___ Working data ___
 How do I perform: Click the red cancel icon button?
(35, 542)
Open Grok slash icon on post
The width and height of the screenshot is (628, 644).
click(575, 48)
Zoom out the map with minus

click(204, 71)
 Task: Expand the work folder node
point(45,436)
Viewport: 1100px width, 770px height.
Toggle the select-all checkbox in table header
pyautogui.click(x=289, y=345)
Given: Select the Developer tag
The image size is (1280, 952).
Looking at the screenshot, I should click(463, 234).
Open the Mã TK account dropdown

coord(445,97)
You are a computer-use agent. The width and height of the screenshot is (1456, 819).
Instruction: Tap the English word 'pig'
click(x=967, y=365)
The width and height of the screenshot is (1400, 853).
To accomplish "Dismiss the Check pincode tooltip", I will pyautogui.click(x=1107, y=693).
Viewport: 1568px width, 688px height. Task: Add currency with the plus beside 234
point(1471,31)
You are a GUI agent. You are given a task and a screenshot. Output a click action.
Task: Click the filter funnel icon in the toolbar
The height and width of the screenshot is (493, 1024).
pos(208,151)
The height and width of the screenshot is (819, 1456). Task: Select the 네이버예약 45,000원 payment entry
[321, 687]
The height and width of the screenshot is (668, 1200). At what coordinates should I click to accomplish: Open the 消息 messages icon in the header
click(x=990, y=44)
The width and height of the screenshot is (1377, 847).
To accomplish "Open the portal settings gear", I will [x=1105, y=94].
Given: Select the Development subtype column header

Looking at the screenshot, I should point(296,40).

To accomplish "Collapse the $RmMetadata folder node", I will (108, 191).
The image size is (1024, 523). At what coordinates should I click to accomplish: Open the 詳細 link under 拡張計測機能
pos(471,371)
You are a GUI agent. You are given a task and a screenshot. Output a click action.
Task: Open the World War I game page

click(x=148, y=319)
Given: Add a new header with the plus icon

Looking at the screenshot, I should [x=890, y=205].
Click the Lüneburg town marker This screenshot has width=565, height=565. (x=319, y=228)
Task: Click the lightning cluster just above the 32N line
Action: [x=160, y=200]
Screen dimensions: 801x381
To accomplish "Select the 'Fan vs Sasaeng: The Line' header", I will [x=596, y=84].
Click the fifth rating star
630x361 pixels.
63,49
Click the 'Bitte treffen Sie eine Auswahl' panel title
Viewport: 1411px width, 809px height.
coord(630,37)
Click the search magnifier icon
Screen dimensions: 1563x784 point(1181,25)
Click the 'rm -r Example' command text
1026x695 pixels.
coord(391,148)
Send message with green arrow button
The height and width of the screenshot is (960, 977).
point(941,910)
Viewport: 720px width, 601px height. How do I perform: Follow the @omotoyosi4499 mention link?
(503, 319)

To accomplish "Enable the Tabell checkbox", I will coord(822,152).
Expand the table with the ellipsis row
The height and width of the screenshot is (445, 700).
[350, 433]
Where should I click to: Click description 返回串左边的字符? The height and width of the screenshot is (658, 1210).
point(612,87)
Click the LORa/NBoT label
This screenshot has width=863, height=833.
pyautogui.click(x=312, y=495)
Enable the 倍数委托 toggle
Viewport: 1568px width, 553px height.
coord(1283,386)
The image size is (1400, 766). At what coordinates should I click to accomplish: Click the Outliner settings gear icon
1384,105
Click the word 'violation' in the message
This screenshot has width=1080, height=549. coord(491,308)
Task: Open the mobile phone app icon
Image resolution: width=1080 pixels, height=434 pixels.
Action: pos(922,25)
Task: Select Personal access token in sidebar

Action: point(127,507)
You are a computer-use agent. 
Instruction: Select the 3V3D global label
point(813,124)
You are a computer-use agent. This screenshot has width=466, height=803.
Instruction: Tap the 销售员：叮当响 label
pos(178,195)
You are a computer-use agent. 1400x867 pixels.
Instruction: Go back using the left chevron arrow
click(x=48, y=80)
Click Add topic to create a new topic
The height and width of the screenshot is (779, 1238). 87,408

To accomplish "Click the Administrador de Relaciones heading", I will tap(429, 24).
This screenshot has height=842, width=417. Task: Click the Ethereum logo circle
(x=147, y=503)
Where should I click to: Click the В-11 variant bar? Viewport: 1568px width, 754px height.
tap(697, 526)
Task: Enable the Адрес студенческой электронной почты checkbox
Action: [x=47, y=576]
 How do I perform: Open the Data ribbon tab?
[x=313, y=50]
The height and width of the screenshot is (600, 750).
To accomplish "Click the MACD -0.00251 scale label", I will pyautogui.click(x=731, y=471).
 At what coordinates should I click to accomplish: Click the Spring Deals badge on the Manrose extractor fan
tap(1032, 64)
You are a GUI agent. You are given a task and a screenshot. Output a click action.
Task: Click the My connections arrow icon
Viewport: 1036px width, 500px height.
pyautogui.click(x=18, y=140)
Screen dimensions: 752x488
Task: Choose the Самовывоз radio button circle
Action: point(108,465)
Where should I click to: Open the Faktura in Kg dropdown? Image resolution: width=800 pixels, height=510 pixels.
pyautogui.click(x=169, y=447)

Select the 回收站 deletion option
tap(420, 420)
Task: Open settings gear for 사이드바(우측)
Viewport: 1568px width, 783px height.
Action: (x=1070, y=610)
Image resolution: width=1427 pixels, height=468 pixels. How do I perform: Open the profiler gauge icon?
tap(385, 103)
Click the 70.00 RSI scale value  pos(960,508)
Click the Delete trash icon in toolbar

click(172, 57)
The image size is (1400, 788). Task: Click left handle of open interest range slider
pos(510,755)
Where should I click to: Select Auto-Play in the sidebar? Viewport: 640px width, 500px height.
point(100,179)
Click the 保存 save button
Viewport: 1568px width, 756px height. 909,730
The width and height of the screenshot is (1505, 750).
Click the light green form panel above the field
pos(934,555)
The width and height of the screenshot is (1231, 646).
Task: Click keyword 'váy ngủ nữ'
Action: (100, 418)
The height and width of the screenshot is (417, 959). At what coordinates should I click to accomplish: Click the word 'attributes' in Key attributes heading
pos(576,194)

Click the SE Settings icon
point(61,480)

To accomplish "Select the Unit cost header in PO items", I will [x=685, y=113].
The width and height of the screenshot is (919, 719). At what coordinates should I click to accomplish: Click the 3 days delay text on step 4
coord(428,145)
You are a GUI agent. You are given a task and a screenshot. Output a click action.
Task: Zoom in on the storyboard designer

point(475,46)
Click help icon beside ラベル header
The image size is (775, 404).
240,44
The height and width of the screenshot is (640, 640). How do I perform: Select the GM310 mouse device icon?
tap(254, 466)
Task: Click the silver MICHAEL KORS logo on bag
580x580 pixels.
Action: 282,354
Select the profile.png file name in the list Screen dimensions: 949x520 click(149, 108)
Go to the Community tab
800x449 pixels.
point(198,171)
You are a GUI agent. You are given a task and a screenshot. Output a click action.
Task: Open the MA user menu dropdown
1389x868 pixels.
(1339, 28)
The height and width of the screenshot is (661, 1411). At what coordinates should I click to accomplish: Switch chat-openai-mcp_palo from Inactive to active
___
Retyping every entry exactly is the whole of the task.

> _Answer to this exercise_:
 How do I perform: Click the red cancel icon button?
(35, 542)
Open Grok slash icon on post
The width and height of the screenshot is (628, 644).
click(575, 48)
Zoom out the map with minus

click(204, 71)
 Task: Expand the work folder node
point(45,436)
Viewport: 1100px width, 770px height.
Toggle the select-all checkbox in table header
pyautogui.click(x=289, y=345)
Given: Select the Developer tag
The image size is (1280, 952).
Looking at the screenshot, I should click(463, 234).
Open the Mã TK account dropdown

coord(445,97)
You are a computer-use agent. The width and height of the screenshot is (1456, 819).
Instruction: Tap the English word 'pig'
click(x=967, y=365)
The width and height of the screenshot is (1400, 853).
To accomplish "Dismiss the Check pincode tooltip", I will pyautogui.click(x=1107, y=693).
Viewport: 1568px width, 688px height. Task: Add currency with the plus beside 234
point(1471,31)
You are a GUI agent. You are given a task and a screenshot. Output a click action.
Task: Click the filter funnel icon in the toolbar
The height and width of the screenshot is (493, 1024).
pos(208,151)
The height and width of the screenshot is (819, 1456). Task: Select the 네이버예약 45,000원 payment entry
[321, 687]
The height and width of the screenshot is (668, 1200). At what coordinates should I click to accomplish: Open the 消息 messages icon in the header
click(x=990, y=44)
The width and height of the screenshot is (1377, 847).
To accomplish "Open the portal settings gear", I will [x=1105, y=94].
Given: Select the Development subtype column header

Looking at the screenshot, I should point(296,40).

To accomplish "Collapse the $RmMetadata folder node", I will (108, 191).
The image size is (1024, 523). At what coordinates should I click to accomplish: Open the 詳細 link under 拡張計測機能
pos(471,371)
You are a GUI agent. You are given a task and a screenshot. Output a click action.
Task: Open the World War I game page

click(x=148, y=319)
Given: Add a new header with the plus icon

Looking at the screenshot, I should [x=890, y=205].
Click the Lüneburg town marker This screenshot has width=565, height=565. (x=319, y=228)
Task: Click the lightning cluster just above the 32N line
Action: [x=160, y=200]
Screen dimensions: 801x381
To accomplish "Select the 'Fan vs Sasaeng: The Line' header", I will [x=596, y=84].
Click the fifth rating star
630x361 pixels.
63,49
Click the 'Bitte treffen Sie eine Auswahl' panel title
Viewport: 1411px width, 809px height.
coord(630,37)
Click the search magnifier icon
Screen dimensions: 1563x784 point(1181,25)
Click the 'rm -r Example' command text
1026x695 pixels.
coord(391,148)
Send message with green arrow button
The height and width of the screenshot is (960, 977).
point(941,910)
Viewport: 720px width, 601px height. How do I perform: Follow the @omotoyosi4499 mention link?
(503, 319)

To accomplish "Enable the Tabell checkbox", I will coord(822,152).
Expand the table with the ellipsis row
The height and width of the screenshot is (445, 700).
[350, 433]
Where should I click to: Click description 返回串左边的字符? The height and width of the screenshot is (658, 1210).
point(612,87)
Click the LORa/NBoT label
This screenshot has width=863, height=833.
pyautogui.click(x=312, y=495)
Enable the 倍数委托 toggle
Viewport: 1568px width, 553px height.
coord(1283,386)
The image size is (1400, 766). At what coordinates should I click to accomplish: Click the Outliner settings gear icon
1384,105
Click the word 'violation' in the message
This screenshot has width=1080, height=549. coord(491,308)
Task: Open the mobile phone app icon
Image resolution: width=1080 pixels, height=434 pixels.
Action: pos(922,25)
Task: Select Personal access token in sidebar

Action: point(127,507)
You are a computer-use agent. 
Instruction: Select the 3V3D global label
point(813,124)
You are a computer-use agent. This screenshot has width=466, height=803.
Instruction: Tap the 销售员：叮当响 label
pos(178,195)
You are a computer-use agent. 1400x867 pixels.
Instruction: Go back using the left chevron arrow
click(x=48, y=80)
Click Add topic to create a new topic
The height and width of the screenshot is (779, 1238). 87,408

To accomplish "Click the Administrador de Relaciones heading", I will tap(429, 24).
This screenshot has height=842, width=417. Task: Click the Ethereum logo circle
(x=147, y=503)
Where should I click to: Click the В-11 variant bar? Viewport: 1568px width, 754px height.
tap(697, 526)
Task: Enable the Адрес студенческой электронной почты checkbox
Action: [x=47, y=576]
 How do I perform: Open the Data ribbon tab?
[x=313, y=50]
The height and width of the screenshot is (600, 750).
To accomplish "Click the MACD -0.00251 scale label", I will pyautogui.click(x=731, y=471).
 At what coordinates should I click to accomplish: Click the Spring Deals badge on the Manrose extractor fan
tap(1032, 64)
You are a GUI agent. You are given a task and a screenshot. Output a click action.
Task: Click the My connections arrow icon
Viewport: 1036px width, 500px height.
pyautogui.click(x=18, y=140)
Screen dimensions: 752x488
Task: Choose the Самовывоз radio button circle
Action: point(108,465)
Where should I click to: Open the Faktura in Kg dropdown? Image resolution: width=800 pixels, height=510 pixels.
pyautogui.click(x=169, y=447)

Select the 回收站 deletion option
tap(420, 420)
Task: Open settings gear for 사이드바(우측)
Viewport: 1568px width, 783px height.
Action: (x=1070, y=610)
Image resolution: width=1427 pixels, height=468 pixels. How do I perform: Open the profiler gauge icon?
tap(385, 103)
Click the 70.00 RSI scale value  pos(960,508)
Click the Delete trash icon in toolbar

click(172, 57)
The image size is (1400, 788). Task: Click left handle of open interest range slider
pos(510,755)
Where should I click to: Select Auto-Play in the sidebar? Viewport: 640px width, 500px height.
point(100,179)
Click the 保存 save button
Viewport: 1568px width, 756px height. 909,730
The width and height of the screenshot is (1505, 750).
Click the light green form panel above the field
pos(934,555)
The width and height of the screenshot is (1231, 646).
Task: Click keyword 'váy ngủ nữ'
Action: (100, 418)
The height and width of the screenshot is (417, 959). At what coordinates should I click to accomplish: Click the word 'attributes' in Key attributes heading
pos(576,194)

Click the SE Settings icon
point(61,480)

To accomplish "Select the Unit cost header in PO items", I will [x=685, y=113].
The width and height of the screenshot is (919, 719). At what coordinates should I click to accomplish: Click the 3 days delay text on step 4
coord(428,145)
You are a GUI agent. You are given a task and a screenshot. Output a click action.
Task: Zoom in on the storyboard designer

point(475,46)
Click help icon beside ラベル header
The image size is (775, 404).
240,44
The height and width of the screenshot is (640, 640). How do I perform: Select the GM310 mouse device icon?
tap(254, 466)
Task: Click the silver MICHAEL KORS logo on bag
580x580 pixels.
Action: 282,354
Select the profile.png file name in the list Screen dimensions: 949x520 click(149, 108)
Go to the Community tab
800x449 pixels.
point(198,171)
You are a GUI agent. You are given a task and a screenshot. Output a click action.
Task: Open the MA user menu dropdown
1389x868 pixels.
(1339, 28)
The height and width of the screenshot is (661, 1411). At what coordinates should I click to accomplish: Switch chat-openai-mcp_palo from Inactive to active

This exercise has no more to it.